▶ What this task involves
Pick up the piece on white or pale tongue after its last sentence and keep writing it.

▶ Selected excerpt
━━━
What is white tongue? Or Pale Tongue
Look in the mirror, open your mouth and stick out your tongue. What do you see? If you’re healthy and your tongue is healthy, it should be pink. Sometimes, when there’s a problem in your body or with your health, your tongue changes color. White tongue or pale tongue is a symptom where your tongue grows a thick white coating on part or all of its top. You might also experience bad breath, a hairy tongue and irritation. White tongue can look unattractive but it’s usually harmless and temporary.
White tongue or pale tongue can build up over time or it might show up suddenly if you irritate your tongue or get an infection. You can get white tongue from many different causes but it usually goes away in a few weeks.
You can also use an anti-fungal mouthwash. But if your white tongue lasts longer than a few weeks — or if you have pain or problems eating and talking — you should see your provider for diagnosis and treatment.
Pale Tongue Causes
In some cases, a pale tongue might be white or appear to have a white coating on it. When the tongue is white, it is usually because the mouth is dry and the papillae may become enlarged and can trap bacteria and other debris on it. Dry mouth can occasionally cause the tongue to be white.
When a person has dry mouth, the saliva glands don’t make enough saliva to properly moisturize the mouth. Without enough saliva, it’s difficult to rinse away excess bacteria, food bits and other debris.
A change in tongue color isn’t the only symptom of dry mouth. Other signs include a sore throat, thickened saliva and bad breath. The first step to treating dry mouth is figuring out what’s causing it, which is why it’s important to see a doctor or dentist if you suspect that dry mouth is what’s causing your problems.
While oral thrush, or a yeast infection, won’t exactly change the color of the tongue, it can cause white patches to develop on its surface, making the tongue look pale or light in color. Oral thrush is usually easy for a dentist or doctor to diagnose, by examining the patches on the tongue and taking a sample of them.
━━━
▶ Data for analysis
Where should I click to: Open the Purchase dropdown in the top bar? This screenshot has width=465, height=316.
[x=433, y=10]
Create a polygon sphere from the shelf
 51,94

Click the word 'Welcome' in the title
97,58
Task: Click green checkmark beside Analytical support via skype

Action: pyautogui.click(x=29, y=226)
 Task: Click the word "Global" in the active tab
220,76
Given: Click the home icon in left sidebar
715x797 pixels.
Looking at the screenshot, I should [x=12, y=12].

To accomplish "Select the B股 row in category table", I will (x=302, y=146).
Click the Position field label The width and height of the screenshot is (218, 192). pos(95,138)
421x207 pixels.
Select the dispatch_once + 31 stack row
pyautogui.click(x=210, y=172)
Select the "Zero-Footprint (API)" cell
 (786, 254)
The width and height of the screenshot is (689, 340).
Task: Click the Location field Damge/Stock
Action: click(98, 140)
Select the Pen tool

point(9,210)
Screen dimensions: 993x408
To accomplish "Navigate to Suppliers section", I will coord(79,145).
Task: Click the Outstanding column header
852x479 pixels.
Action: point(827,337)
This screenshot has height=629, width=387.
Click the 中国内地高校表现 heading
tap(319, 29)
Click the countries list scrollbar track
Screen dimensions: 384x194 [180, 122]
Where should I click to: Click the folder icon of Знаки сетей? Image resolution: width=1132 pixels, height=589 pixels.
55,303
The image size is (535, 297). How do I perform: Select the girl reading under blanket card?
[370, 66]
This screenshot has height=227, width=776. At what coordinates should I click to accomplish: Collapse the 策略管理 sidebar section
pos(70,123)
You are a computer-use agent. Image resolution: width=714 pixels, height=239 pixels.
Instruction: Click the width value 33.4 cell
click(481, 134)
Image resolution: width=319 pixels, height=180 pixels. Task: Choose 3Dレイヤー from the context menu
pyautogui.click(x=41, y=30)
━━━
▶ Expected answer
Treatment is usually with a prescription pill or mouth rinse. If you see white patches on your tongue, it’s a good idea to see your doctor or dentist for a diagnosis and the appropriate treatment.
Poor Oral Hygiene
A white tongue can also develop when a person doesn’t practice the best oral hygiene habits. If a person doesn’t brush twice a day, bacteria buildup can discolor the surface of the tongue.
Remember that your dentist is there to help you achieve the healthiest mouth possible. They can give you pointers on the best way to brush and floss and offer guidance about when to brush your teeth.
Vitamin B12 Deficiency
The Merck Manual has a list of reasons explaining why the tongue might change color. It notes two causes of a pale tongue color, both of which are types of anemia, a condition that occurs when your body doesn’t make enough red blood cells.
Pernicious anemia is caused by low levels of vitamin B12, or when the intestines are unable to absorb the vitamin from food. In some cases, the anemia is due to an autoimmune disorder, which causes the immune system to go after the cells that produce the protein that helps the body absorb B12.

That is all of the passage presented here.